Hubo un día, sin embargo, que a la distancia

pude observar con claridad lo que ocurría.

La pobre rosa, que en medio del campo se encontraba,

rodeada de depredadores siempre se hallaba.

Era su belleza, quizás, lo que envidiaban

las criaturas que acabar con ella anhelaban.

Y fue entonces cuando la razón pude comprender:

lo único que quería era hacerme entender

que, por temor a mi admiración por ella perder,

su dolor, detrás de sus largas espinas, debía esconder.

Entendí que su belleza debía proteger

de todo ser quien contra ella quisiese arremeter.

Y que por dicha razón sus espinas en mí hundía,

cuando yo tan sólo acariciarla quería.

Decidido, me le acerqué un día para ayudarla

y de un golpe la arranqué de la tierra cual hierba mala.

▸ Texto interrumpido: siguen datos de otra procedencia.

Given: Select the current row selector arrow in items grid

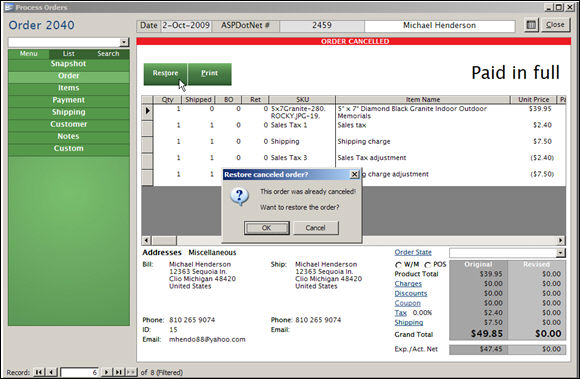Looking at the screenshot, I should (x=147, y=111).
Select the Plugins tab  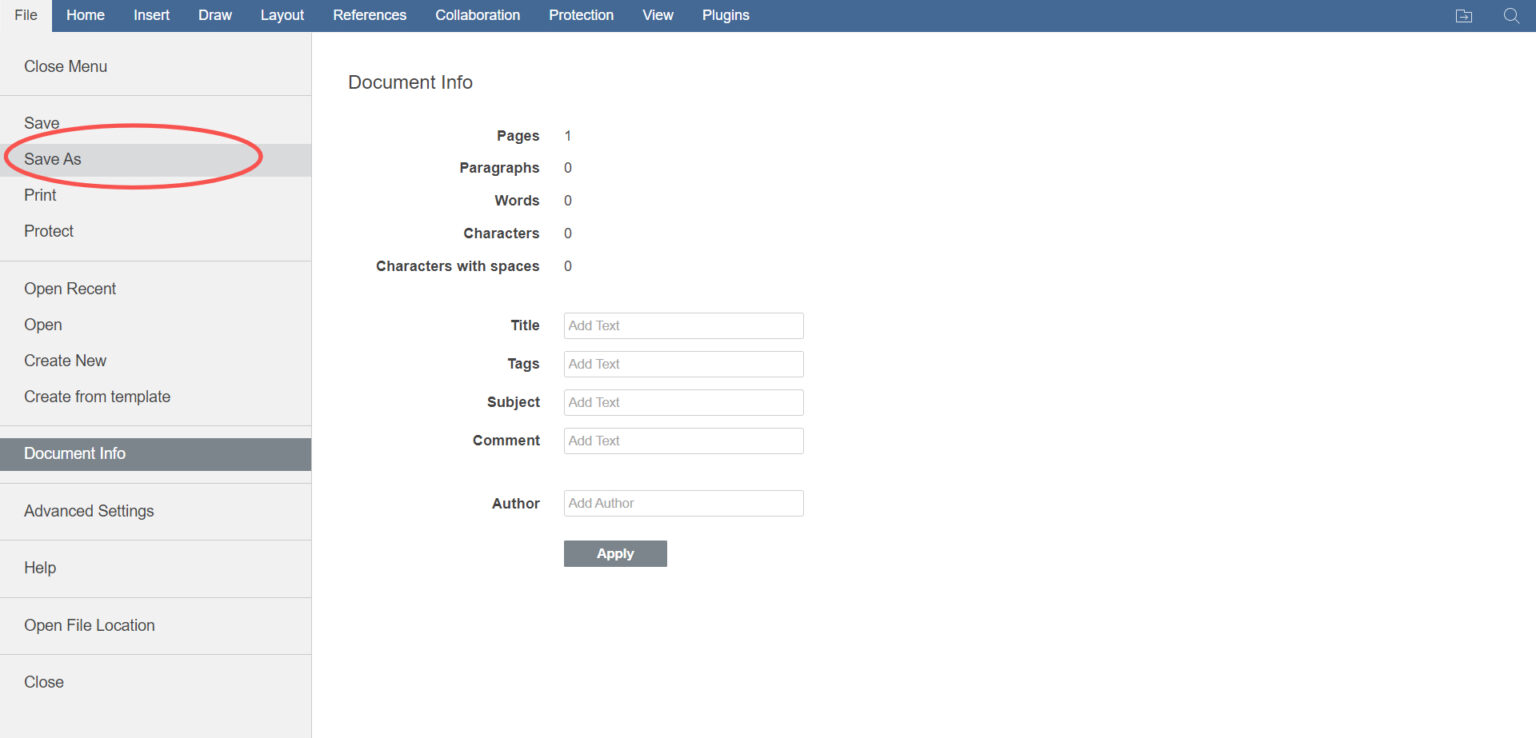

Las llagas de mi mano, sin embargo, no tardaron en sanar,

al igual que la rosa cuyo estado parecía mejorar.

Cuidadosamente, le arranqué sus espinas

colocándolas sobre delgadas toallas finas,

y, con un poco de agua, terminé de quitarle

la tierra que alguna vez debió molestarle.

Pulcros, los pétalos de la flor resplandecían

bajo los rayos de luz que sobre ellos brillaban.

Pude apreciar la rosa como era en realidad:

antes de ser víctima del mundo y su crueldad.

Observé en mis manos las cortadas y heridas

y, en ellas reflejadas, las experiencias por la rosa vividas.

Noté, sin embargo, que ya estaban sanando,

y me alegré, pues, por ella, algo había logrado.

En un florero con agua coloqué a la rosa

que extendía y meneaba sus pétalos, airosa.

Comprendí que, a pesar de ser una flor hermosa,

los problemas, para ella, tampoco eran cualquier cosa.

Digna por el mundo de admirar por su fortaleza,

por su nuevo amigo, detrás de un vitral la rosa fue expuesta.

No la descuidé, sin embargo, ni por un segundo,

por su confianza, mi flor, al final haberme brindado.

En fin, en su florero expuesta al mundo quedó

la rosa que ante el mundo no sucumbió.

Y a su amigo, cuya mano le tendió,

uno de sus bellos pétalos fue lo que le concedió.